**To be done:** Copy the records word for word, beginning at the line that contains "Screen dimensions: 770x426" and going through the end of the records. Leave the pictures out.

**Data extract:**
━━━━━━━━━━
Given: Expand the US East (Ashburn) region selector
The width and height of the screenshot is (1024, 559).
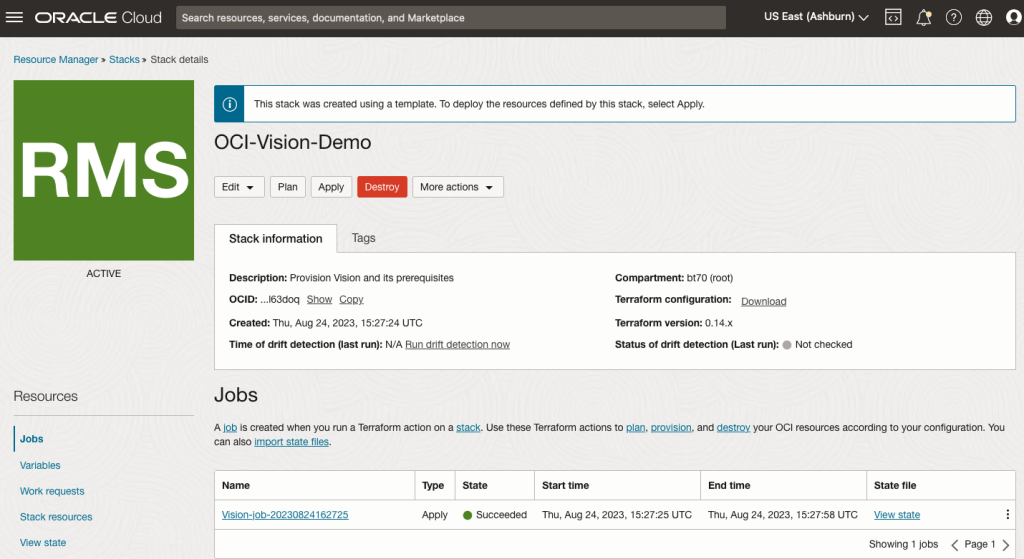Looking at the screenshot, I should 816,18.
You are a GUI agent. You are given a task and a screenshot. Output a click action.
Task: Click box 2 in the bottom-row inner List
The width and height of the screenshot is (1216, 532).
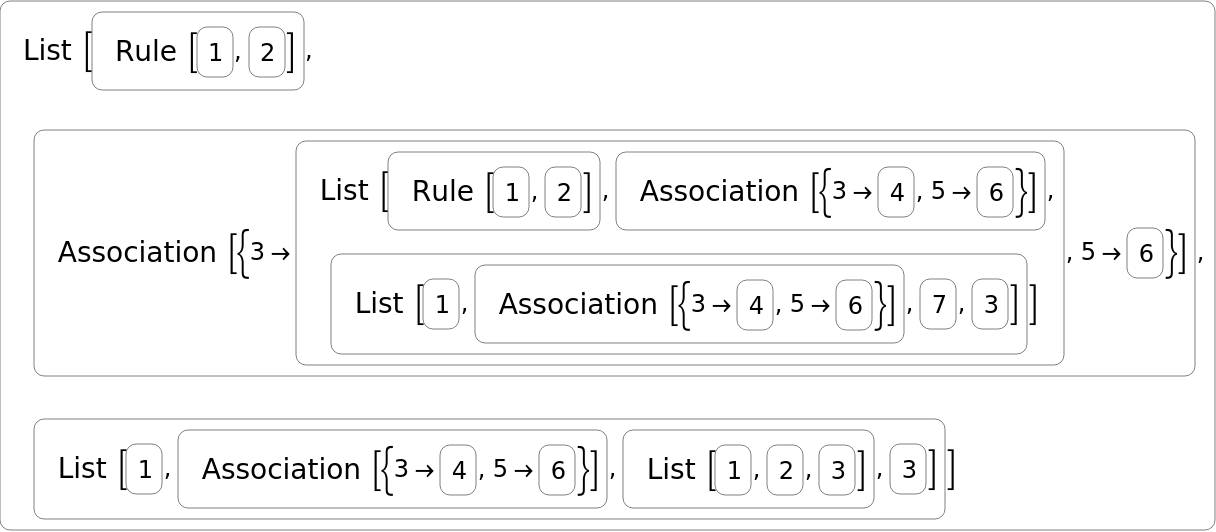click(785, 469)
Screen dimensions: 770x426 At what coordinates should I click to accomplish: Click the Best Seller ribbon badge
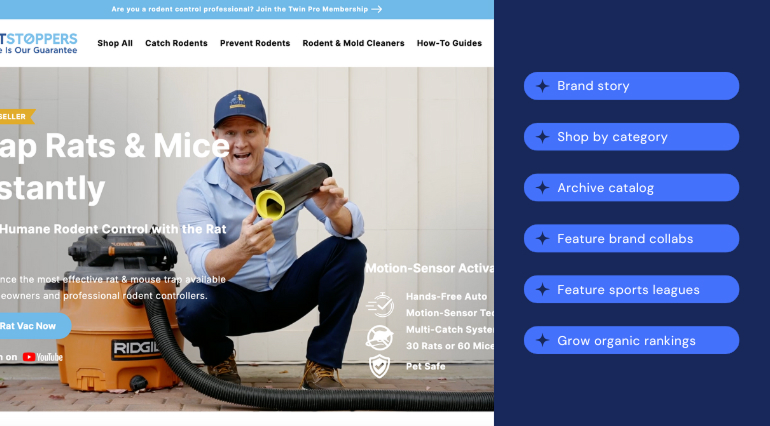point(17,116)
━━━━━━━━━━
**Task output:**
Screen dimensions: 770x426 At what coordinates should I click to accomplish: Click the Best Seller ribbon badge
point(17,116)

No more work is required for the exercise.